There are many things to think about on-farm right now, but it's crucial to keep track of when and where you're spending money, and how that affects your cash position.

By doing so, you'll be more able to achieve your goals, take advantage of opportunities, rectify unforeseen issues, and feel less stressed.

Profitable farmers tell us they monitor and manage their finances by:

• Forward planning, which allows them to stay one step ahead
• Understanding how on-farm decisions affect their financial performance
&bull: Setting up clear business processes, which means they run as a well-oiled machine and have more time on-farm
• Communicating regularly with their on-farm team and advisers
• Making sure they're on track by reviewing their performance against their plan.


Don't be intimidated by this list, gaining control of your finances is actually pretty simple. It's all about managing, monitoring and communicating. We've broken it down into five aspects to focus on:

1. Update your cashbook: Set yourself up with a process that is easy and intuitive. If it seems too hard, you'll be less likely to do it. Ask your chartered accountant which system might work best for you, or ask other farmers what they do. If you need to get in touch with a farmer for help, visit

2. Keep records and financial reporting up to date: Does your office set-up and filing system help or hinder you keeping your cashbook up to date? Could you change the way you manage incoming bills and invoices to make this easier?

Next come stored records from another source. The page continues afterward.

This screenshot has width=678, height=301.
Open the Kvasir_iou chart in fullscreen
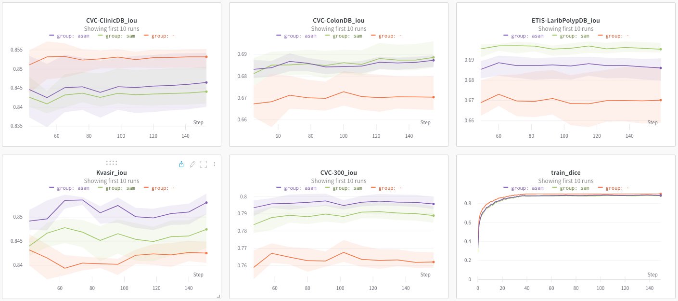tap(203, 164)
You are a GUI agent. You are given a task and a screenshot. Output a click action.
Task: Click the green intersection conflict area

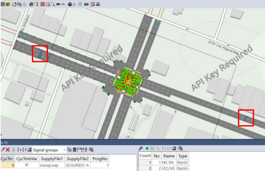[127, 82]
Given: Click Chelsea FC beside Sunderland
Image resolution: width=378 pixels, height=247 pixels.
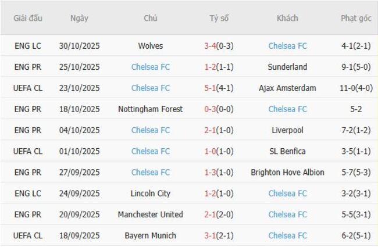Looking at the screenshot, I should 151,67.
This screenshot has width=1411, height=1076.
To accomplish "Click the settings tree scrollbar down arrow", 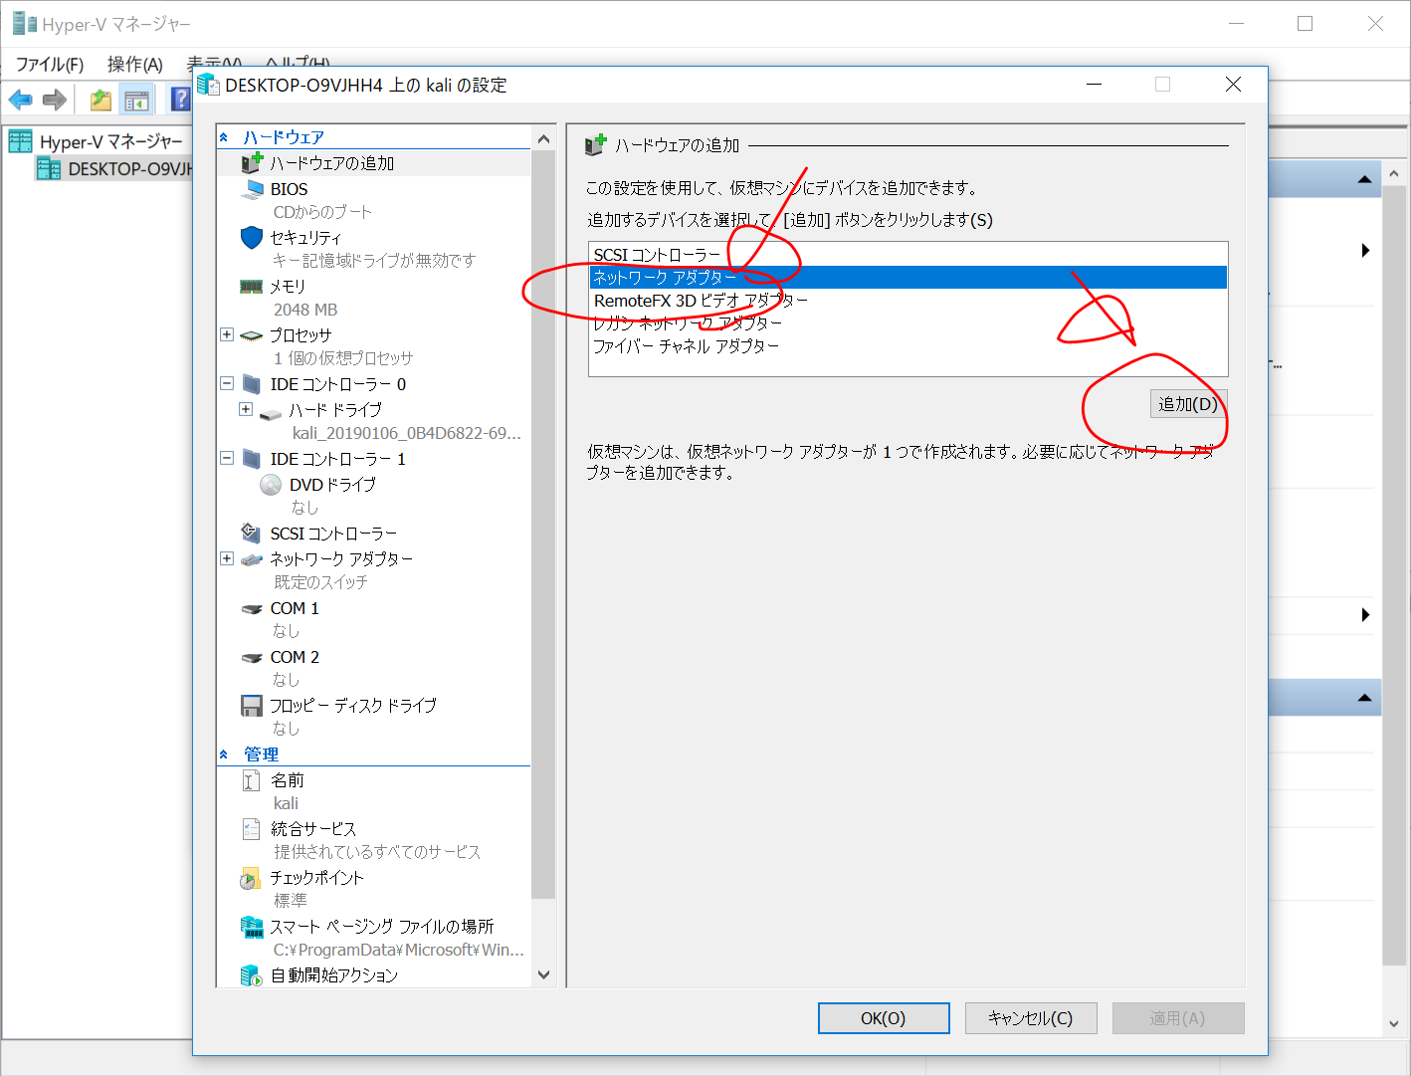I will [543, 974].
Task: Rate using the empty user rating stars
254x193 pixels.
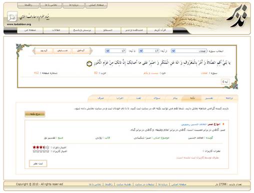Action: click(x=41, y=151)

3. Monitor your actual vs forecast: Monitor your actual income and expenditure against forecast, and communicate this to your business advisers. Keeping your cashflow budget up to date will help you see what your overdraft needs will be, how they might change and, most importantly, it will give you the information you need when talking to your bank.

4. Refresh your budget: Update your budget in line with dairy company milk price announcements so you can assess the impact of changes, and make plans to manage any negative impacts or capture the benefit of any upside. Your dairy company website may provide a payment predictor you can use.

5. Good conversations: Talk to your farm team and advisers about your budget, where you're at, how things are tracking and any changes or decisions that need to be made. How frequently you do this will depend on your circumstances but it's wise to do it monthly.

- Carolyn Bushell is a business management specialist for DairyNZ.